TASK DIRECTIONS.
Within the records, which lines hold the string "screenshot"? Report each one by copying it.

STORED DATA.
=== Begin Enclosure ===

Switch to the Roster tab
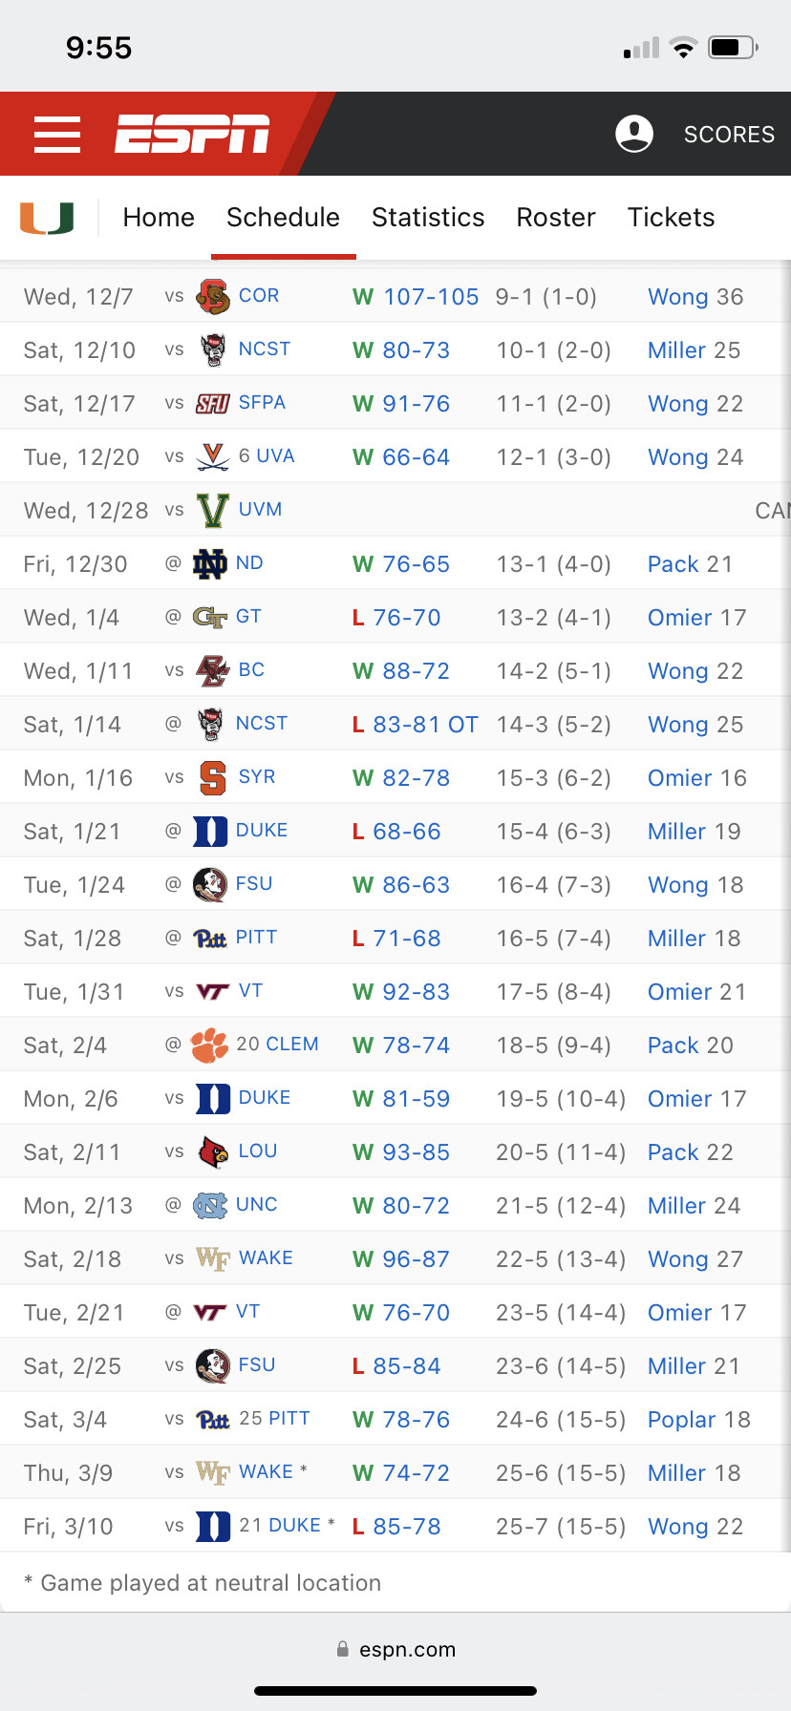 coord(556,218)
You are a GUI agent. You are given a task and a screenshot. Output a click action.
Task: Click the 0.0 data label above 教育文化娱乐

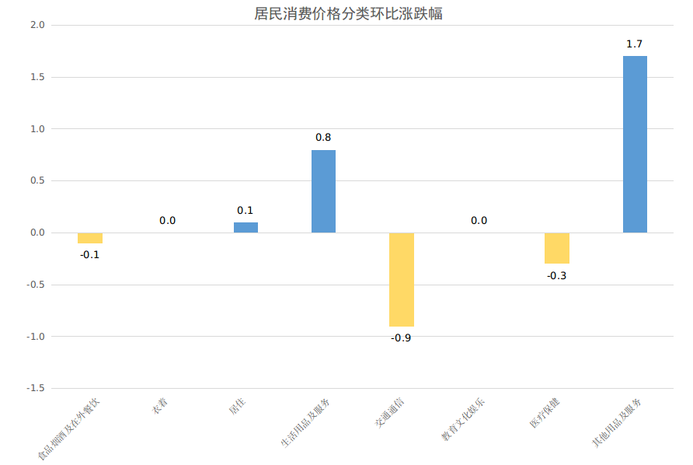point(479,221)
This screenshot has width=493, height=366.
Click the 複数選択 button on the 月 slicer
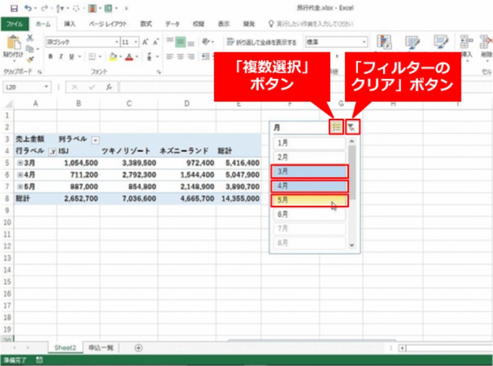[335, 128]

=== End Enclosure ===

TASK OUTPUT.
You are a GUI agent. You are given a task and a screenshot. Output a click action.
This screenshot has width=493, height=366.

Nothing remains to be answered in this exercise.